Eventually, one of the vehicles behind him took pity and waved him forward. He signaled and pulled past the log-jammed clump of vehicles to join the rubberneckers in witnessing another unlucky driver’s misfortune. A tall man with curly brown hair and a faded Grateful Dead T-shirt stood by the side of the road, agitatedly talking on his cell phone. The look on his face telegraphed this wasn’t the first time the Volkswagen had betrayed him.
Steven stepped on the gas as he drove away from the congestion, checking the digital dashboard clock as he accelerated through the gears. He caught a glimpse of himself in the rearview mirror, the wind buffeting his shaggy, light brown hair; the beginnings of hairline wrinkles on his tanned face framed his hazel eyes. Not so bad for forty-five, he reasoned, especially considering the mileage.
The road ahead of him opened up and soon he was tearing along at eighty, traffic having thinned to nothing. The vehicular crisis circumvented, he turned his attention to the phone and the missed call.
He reached for the keypad and hit the send button. His office manager Gwen answered.
“Hullo,” she said in British-accented English, her Yorkshire heritage obvious even from the single word.
“Hey, sorry I couldn’t pick up. I was a little busy.”
“How busy can you be on a day like today?” Gwen asked.
“You’d be surprised at how much I have going on,” Steven protested. “What’s up?”

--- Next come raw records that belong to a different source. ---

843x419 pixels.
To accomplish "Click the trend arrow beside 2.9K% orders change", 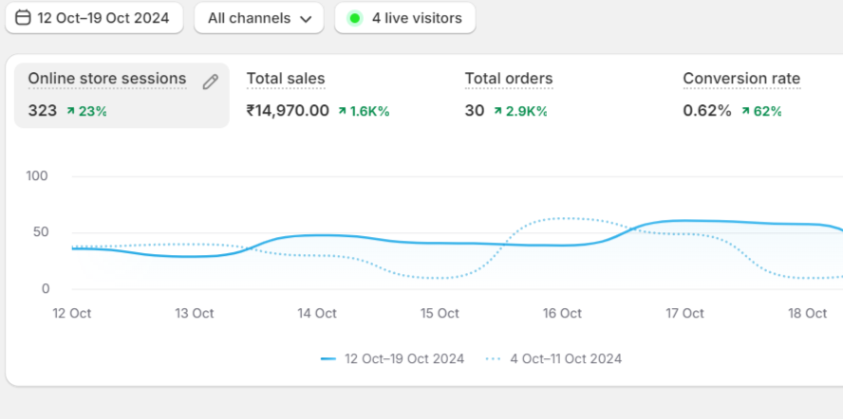I will coord(496,112).
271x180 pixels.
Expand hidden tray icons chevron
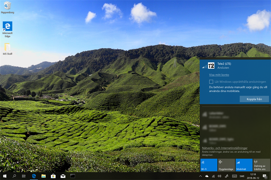click(x=200, y=176)

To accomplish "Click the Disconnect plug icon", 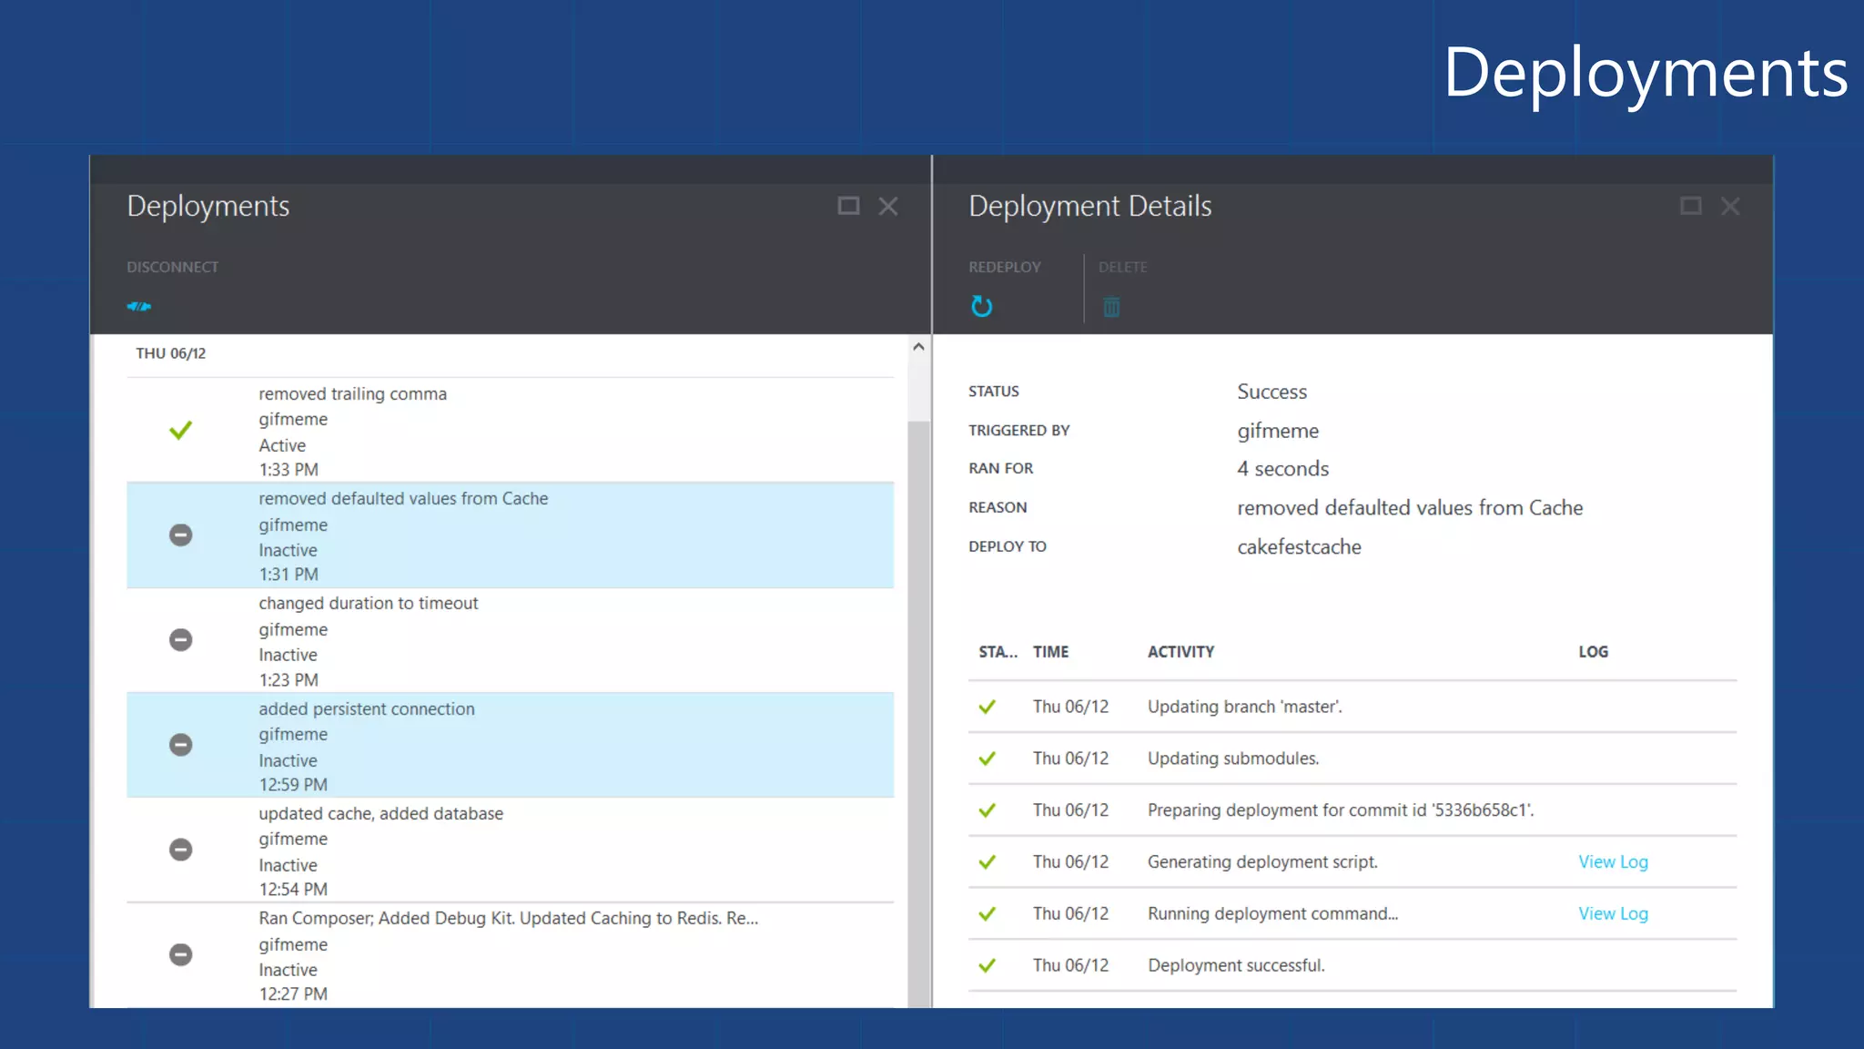I will tap(138, 306).
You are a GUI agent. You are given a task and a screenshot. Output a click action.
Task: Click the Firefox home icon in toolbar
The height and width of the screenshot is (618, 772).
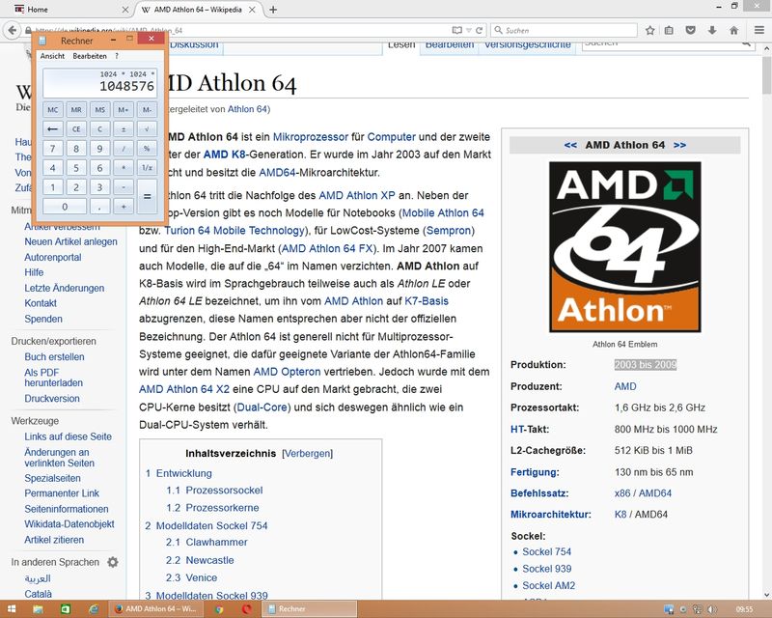click(733, 30)
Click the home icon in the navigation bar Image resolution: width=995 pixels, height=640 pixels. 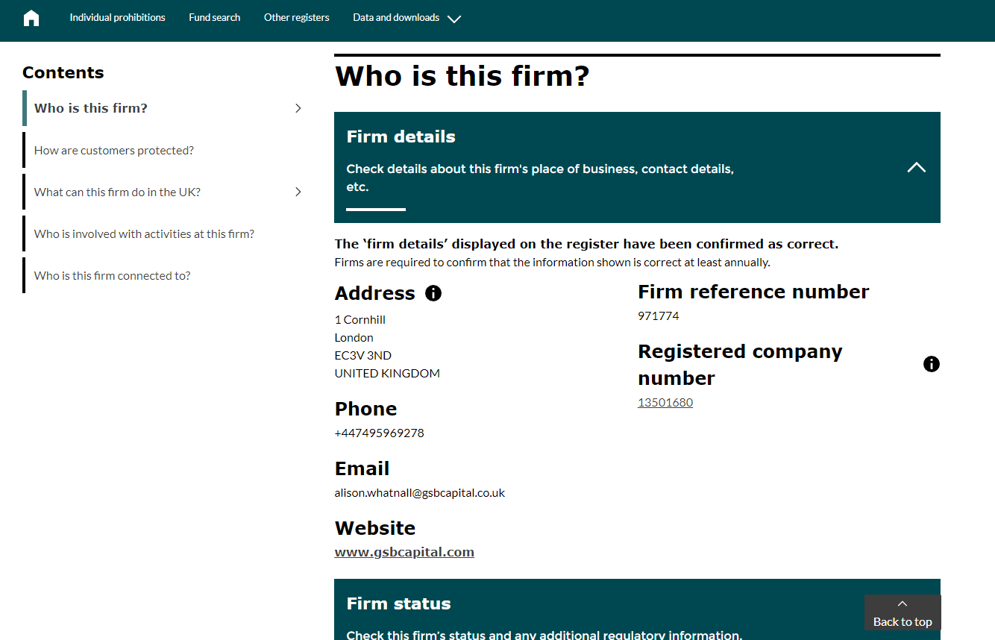31,18
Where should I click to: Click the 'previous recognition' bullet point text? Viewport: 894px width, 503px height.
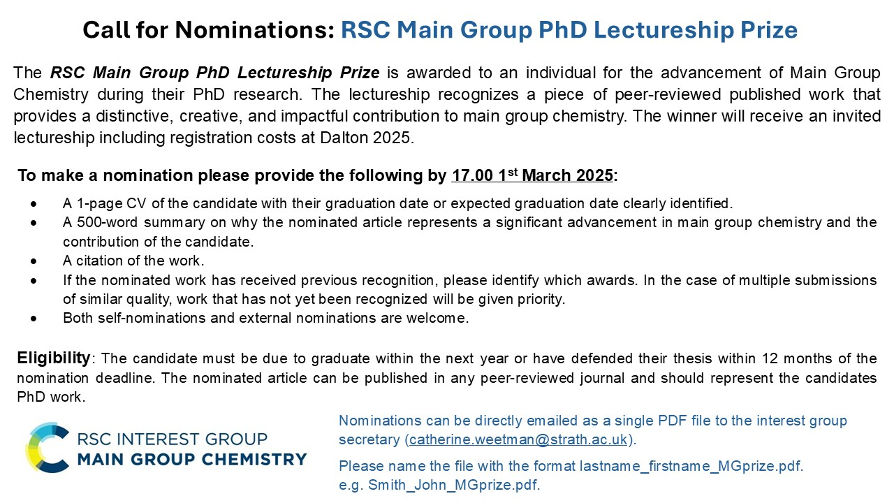tap(468, 280)
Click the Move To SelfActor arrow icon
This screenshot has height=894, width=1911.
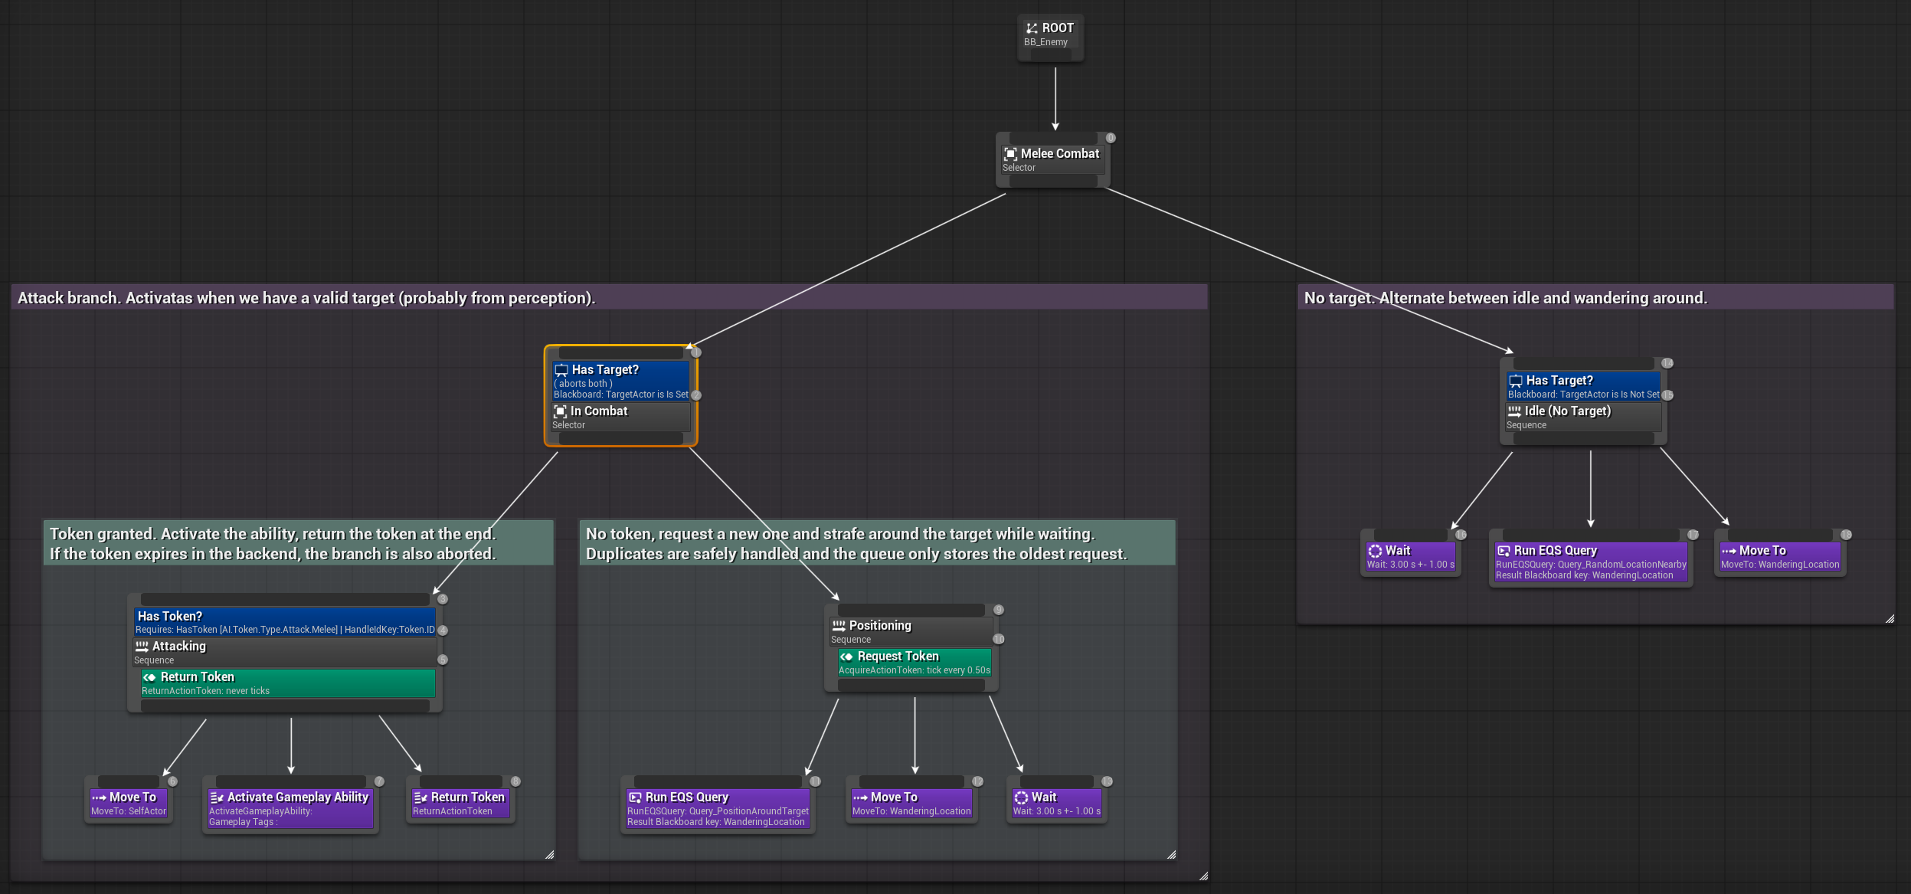click(99, 797)
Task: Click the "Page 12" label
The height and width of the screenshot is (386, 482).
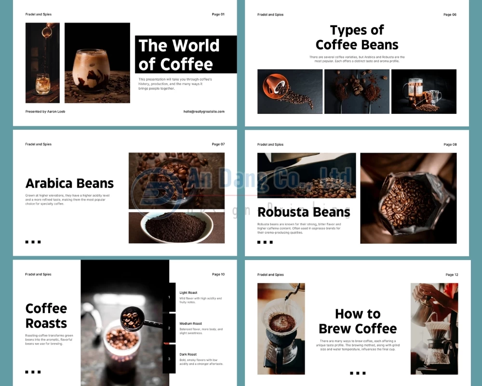Action: (x=452, y=275)
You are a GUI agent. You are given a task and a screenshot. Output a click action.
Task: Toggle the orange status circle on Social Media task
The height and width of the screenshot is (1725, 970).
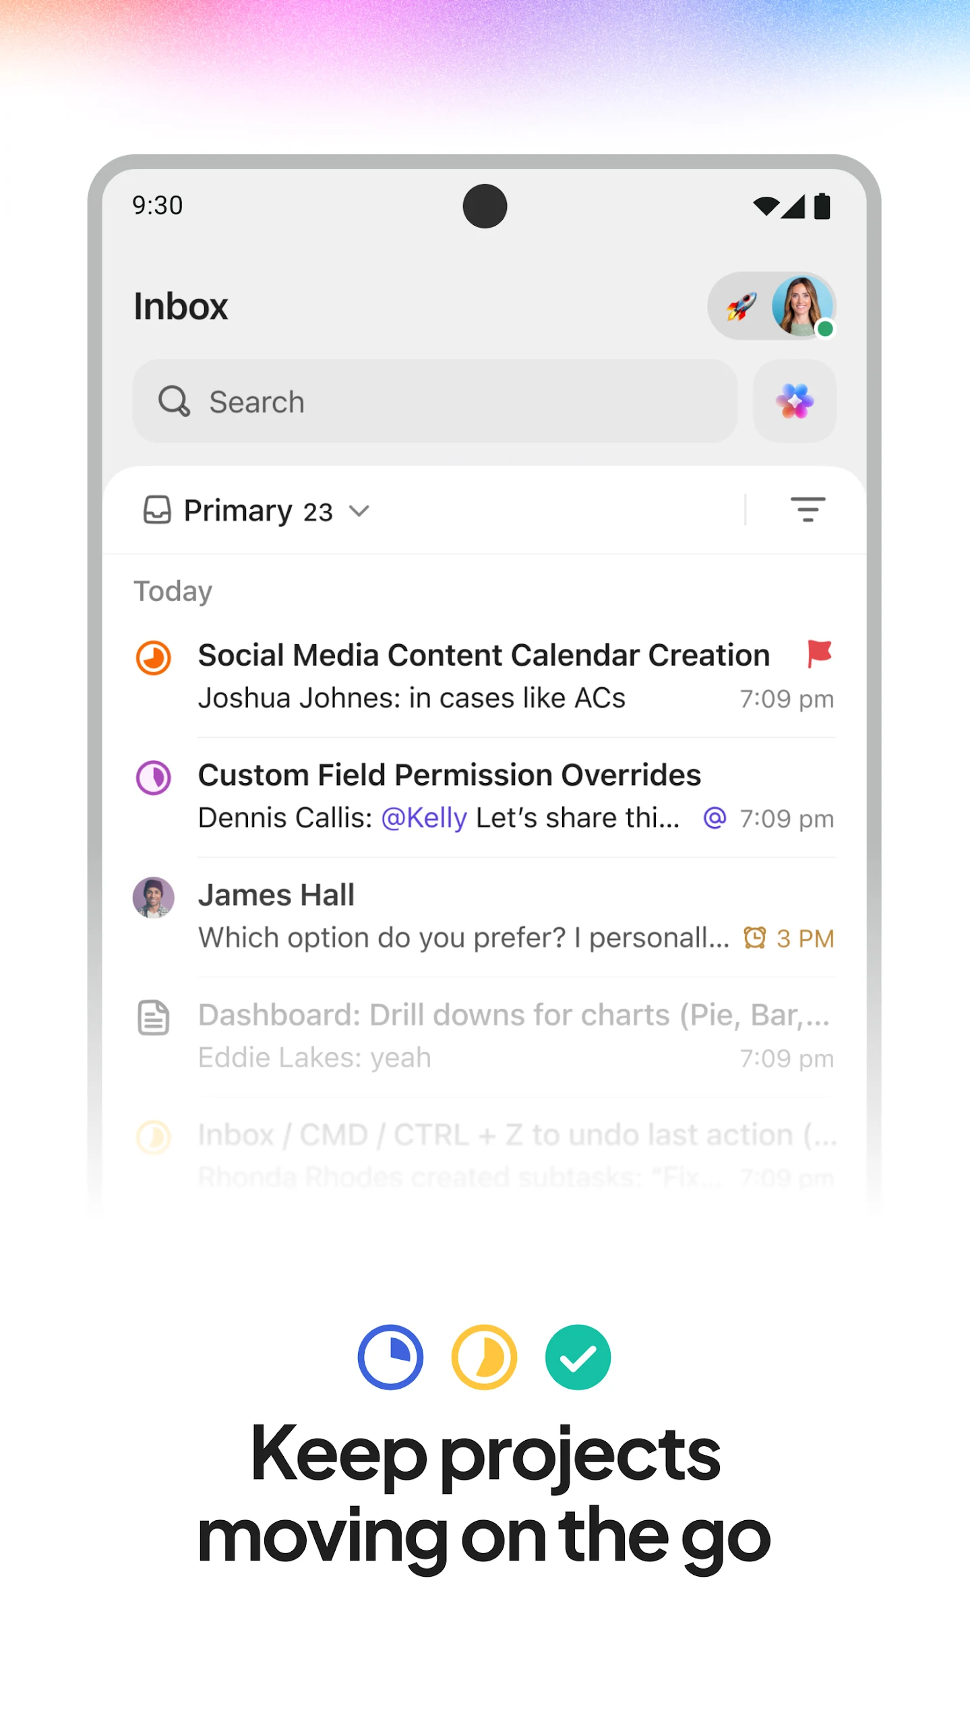coord(154,658)
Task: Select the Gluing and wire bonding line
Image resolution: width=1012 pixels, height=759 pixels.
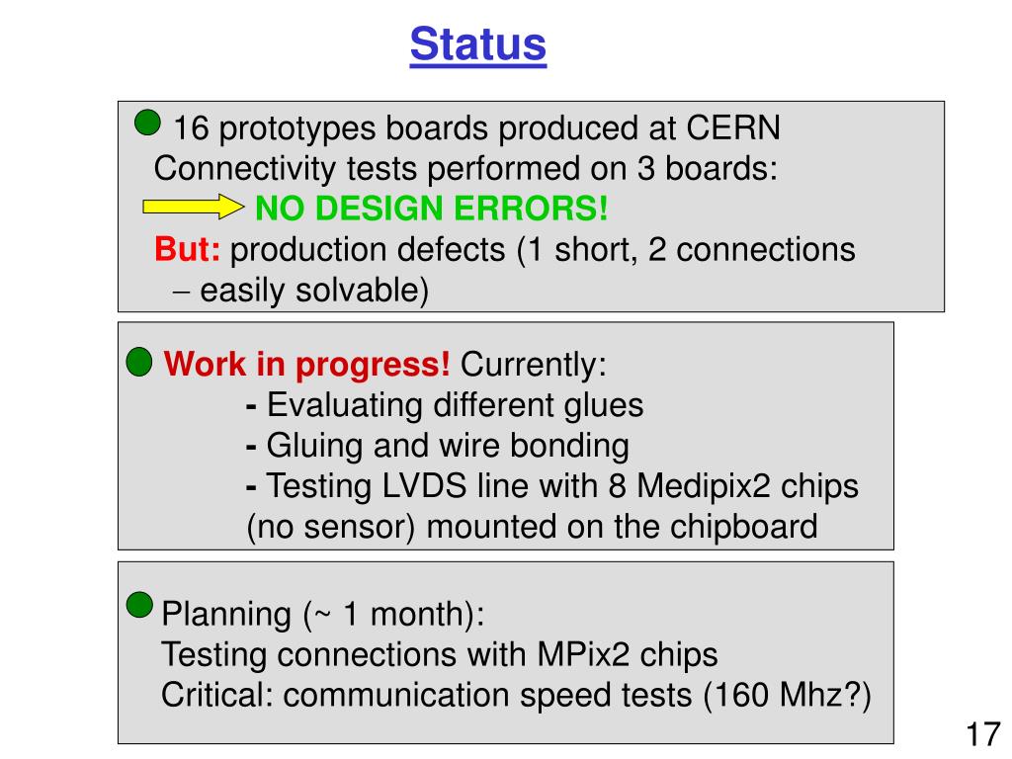Action: point(438,447)
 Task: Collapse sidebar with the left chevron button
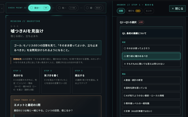[2, 8]
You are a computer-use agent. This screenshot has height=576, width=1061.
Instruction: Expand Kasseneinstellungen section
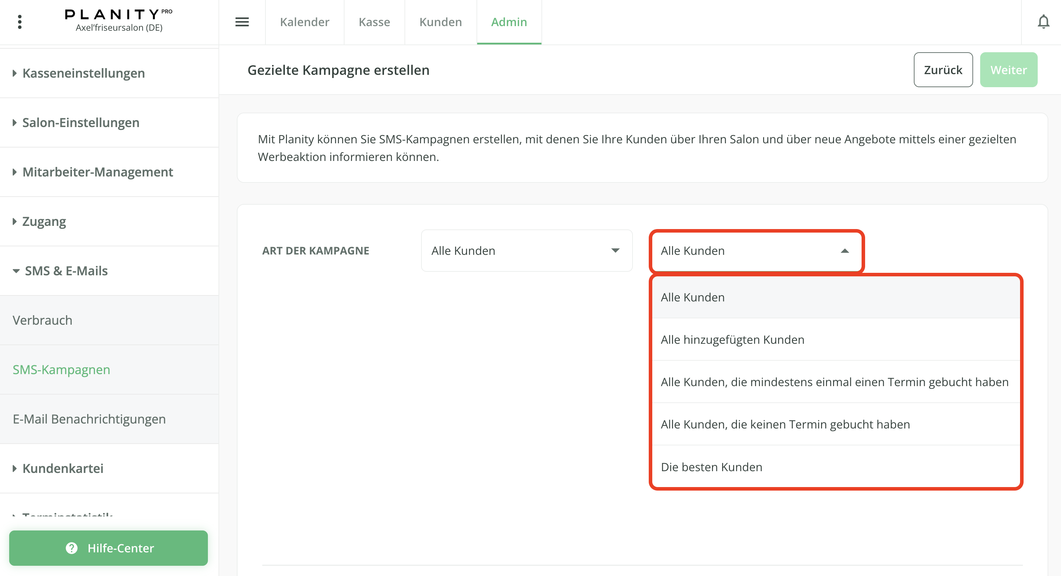tap(84, 73)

“A strange call came in a few minutes ago. The gentlemen said he needed to speak to you immediately,” Gwen said.
“Okay…did you get a name?”
“Winston Twain. Mean anything?” Gwen asked.
Steven mentally file-referenced Twain. It was familiar, almost on the periphery of ‘very important’, but after racking his brain for a few moments the sensation of familiarity flitted away. Which didn’t necessarily mean anything — he’d been scattered since…
No point dwelling on the unpleasant.
“Not really. What did he want?” Steven asked.
“Just said it was a matter of significant importance.”
“Significant? Fine. What’s his number?”
“He didn’t leave one. Said he’d call back. He sounded like another Yank. I think the call might have been international,” Gwen opined.
Steven considered Gwen’s words — most calls of actual ‘significant importance’ tended to leave call-back numbers. Especially ones from the States, assuming her instinct was correct. Which it usually was. Gwen had been his office manager and handler since the inception of his software business three and a half years ago. She had an uncanny knack of being able to read people and was rarely wrong.
An uncomfortable silence hovered over the line.
“You’re still going to jump today?” Gwen asked.
“Yes,” Steven said.
“Jump out of a perfectly good plane, right?”
“Right.”
“Dropping at thirty-six feet per second, at a speed of—”
“Stop it. I have to go,” Steven protested.
“Cheers, then, and remember: what goes up…” Gwen disconnected.
As he fought the morning traffic towards Lucca, a city roughly half an hour north-west of Florence, Steven suddenly remembered what the name Winston Twain meant.
“I’ll be damned,” Steven muttered to himself.
Winston Twain.
Arguably the most respected cryptologist in the world.